++++ Extrait fourni

Christopher Pratt Lady First

Christopher Pratt : “Mon objectif est d’avoir un partenaire à moi”

Après avoir disputé sa première Transatlantic Race en janvier à bord du Mylius 60 Lady First 3, Christopher Pratt va découvrir, toujours avec le même équipage, la Rorc Caribbean 600, course à travers les Antilles qui s’élance lundi. L’occasion pour Tip & Shaft d’échanger avec le Marseillais.

 

► Comment t’es-tu retrouvé embarqué dans le projet Lady First ?
L’aventure a commencé il y a cinq ans grâce à Jean-Paul Mouren [skipper marseillais qui détient le record de participations à la Solitaire du Figaro, 28, NDLR] que, pour la petite histoire, j’avais appelé en sortant de mes années 420 il y a plus de vingt ans pour naviguer avec lui sur son Figaro, il m’avait alors appris les bases du bateau et du solitaire. Il m’a rappelé il y a cinq ans pour me proposer de faire la Middle Sea Race avec Jean-Pierre Dréau, le propriétaire de Lady First – à l’époque un Grand Soleil 50 – dont il gérait le projet. Jean-Pierre a ensuite acheté Lady First 3, un Mylius 60, le projet a alors un peu changé d’envergure et il m’a proposé de m’occuper de la gestion sportive. Ce qui implique le choix des courses auxquelles on participe, la logistique, l’administratif, les inscriptions, la composition de l’équipage… Sachant que c’est un projet quasiment 100% amateurs, avec parfois un ou deux pros à bord ; en général, on tourne avec Xavier Macaire, Ronan Treussart et moi, on est rarement les trois ensemble, même si ce sera le cas sur la Caribbean 600. En tout, ça me prend une quarantaine de jours de navigation par an, sans compter tout ce qui est back-office.

++++++++
++++ Données enregistrées

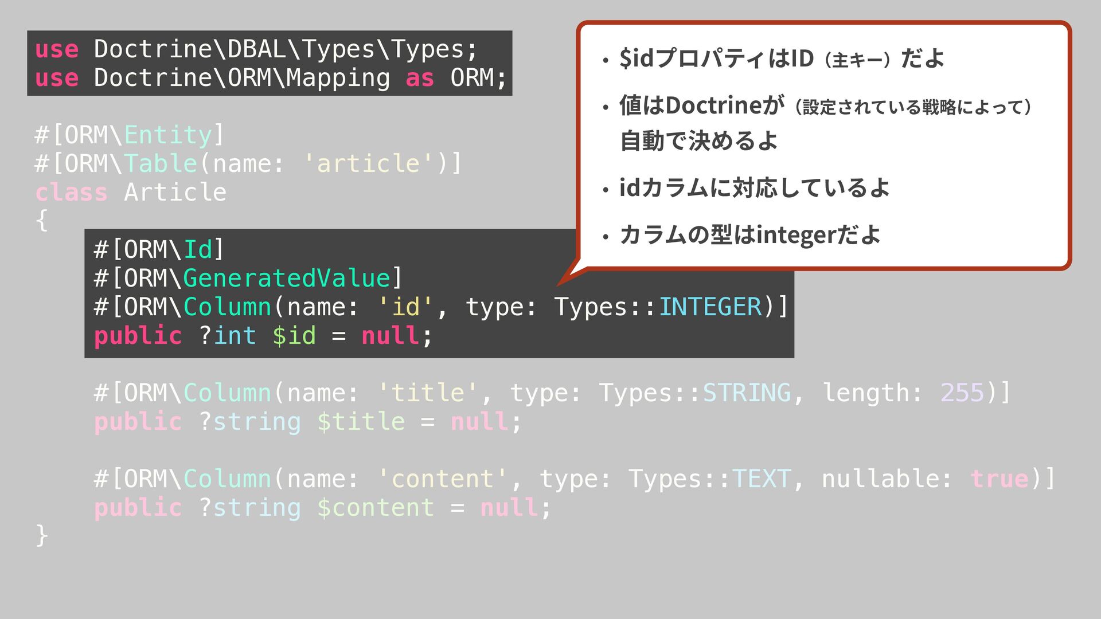Click the 'id' column name string

click(405, 307)
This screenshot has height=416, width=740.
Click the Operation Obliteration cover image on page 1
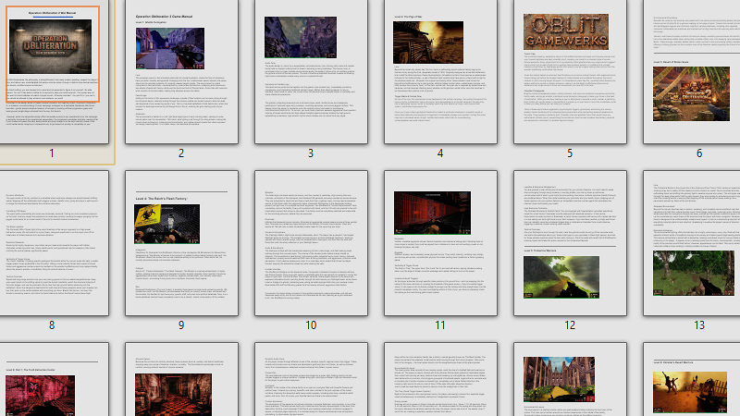(51, 47)
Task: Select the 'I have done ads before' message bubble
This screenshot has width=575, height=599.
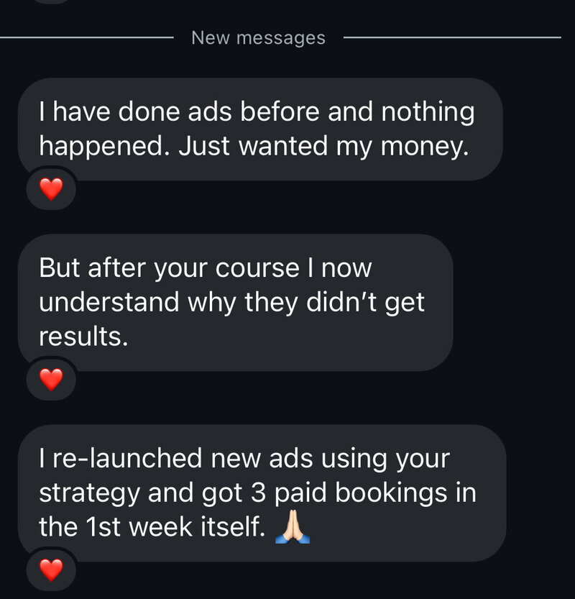Action: tap(260, 129)
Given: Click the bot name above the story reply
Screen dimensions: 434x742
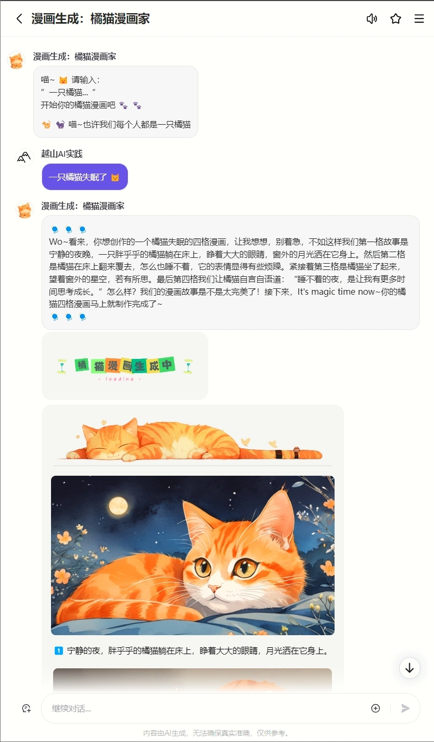Looking at the screenshot, I should [83, 206].
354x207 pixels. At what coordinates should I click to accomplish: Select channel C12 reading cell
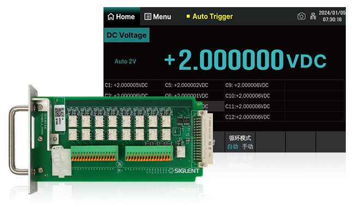point(254,117)
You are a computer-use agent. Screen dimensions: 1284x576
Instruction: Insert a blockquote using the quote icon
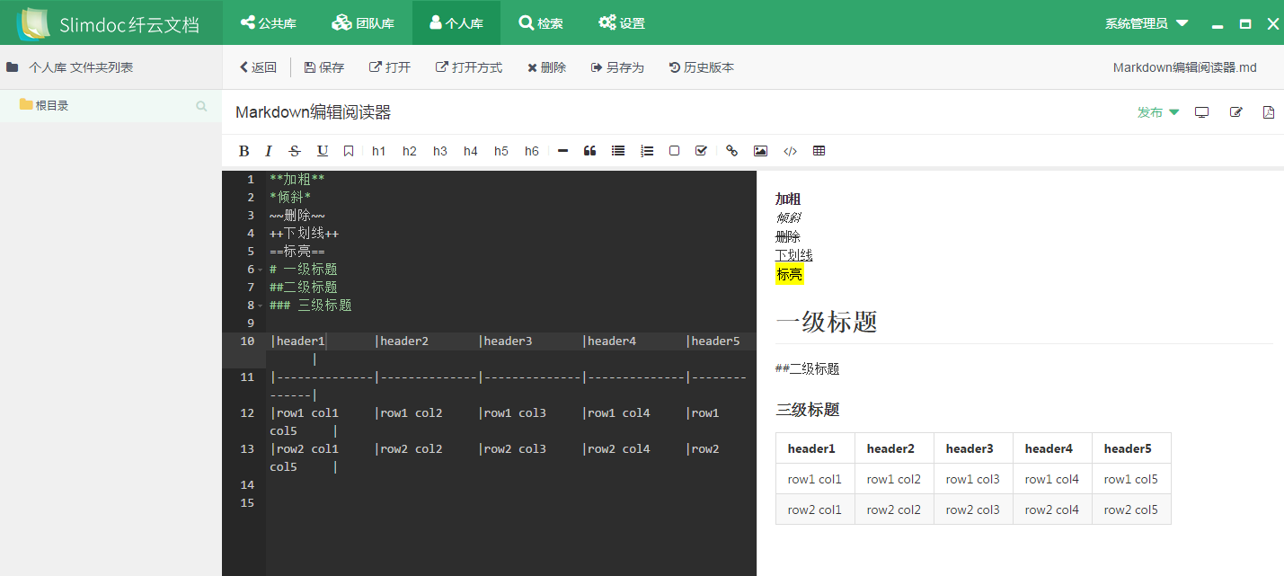click(x=589, y=151)
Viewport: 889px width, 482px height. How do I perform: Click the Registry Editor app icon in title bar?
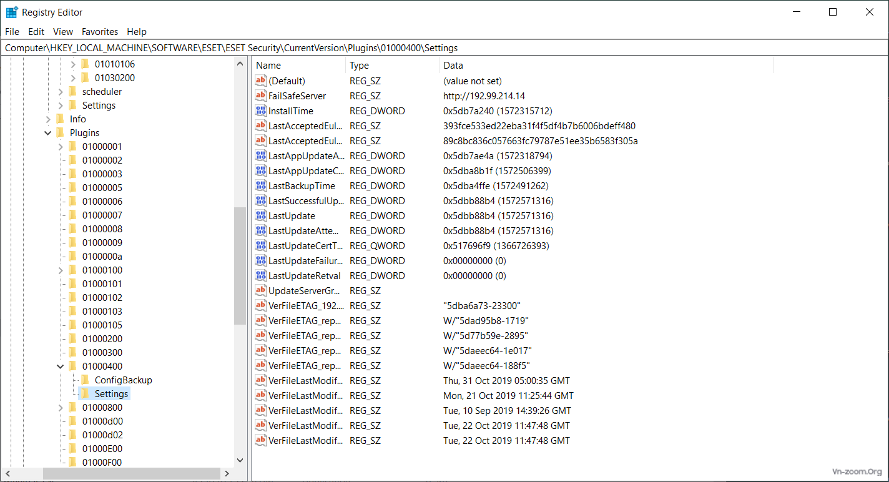pyautogui.click(x=11, y=12)
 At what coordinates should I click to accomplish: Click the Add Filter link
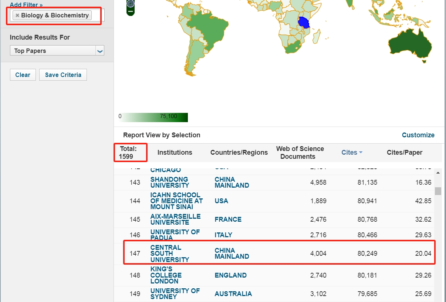[26, 5]
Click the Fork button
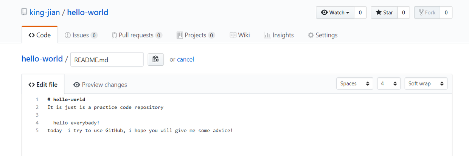Viewport: 469px width, 156px height. click(x=427, y=12)
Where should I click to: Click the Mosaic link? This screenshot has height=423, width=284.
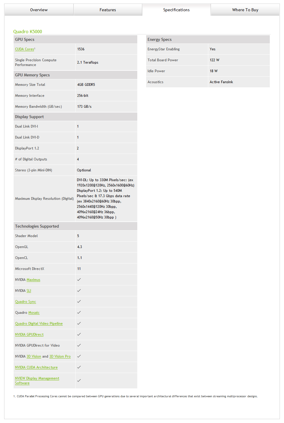pyautogui.click(x=34, y=313)
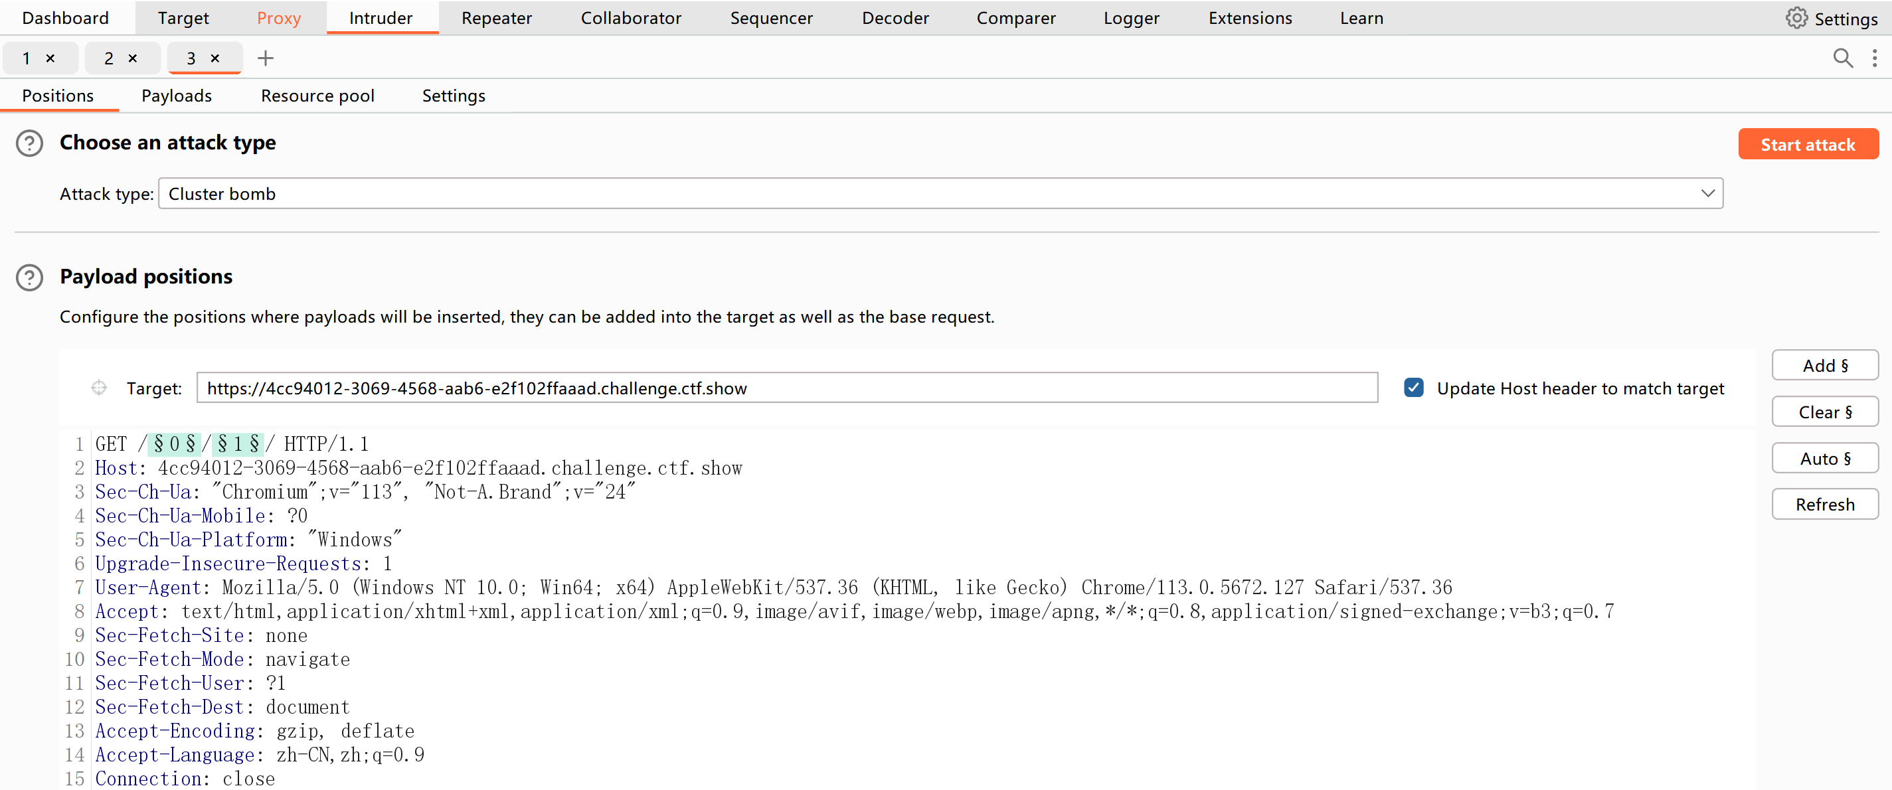Click the Auto § button

click(x=1824, y=459)
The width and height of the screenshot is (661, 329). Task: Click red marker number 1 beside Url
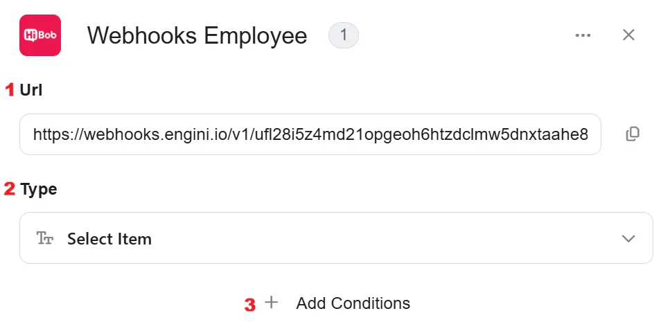click(x=10, y=90)
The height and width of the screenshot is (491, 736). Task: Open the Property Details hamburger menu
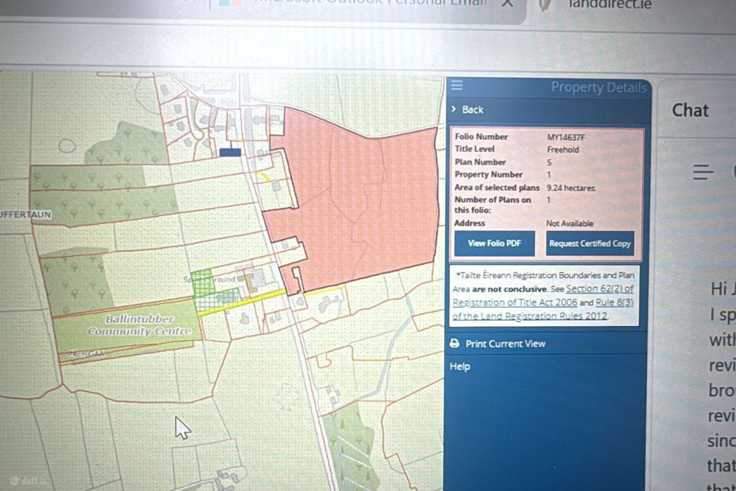(x=457, y=85)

++++++++

> **Exercice proposé**:
Dans l'entretien avec Christopher Pratt, combien de jours de navigation par an le projet Lady First lui prend-il ?

> **Réponse attendue**:
Une quarantaine de jours par an, sans compter le back-office.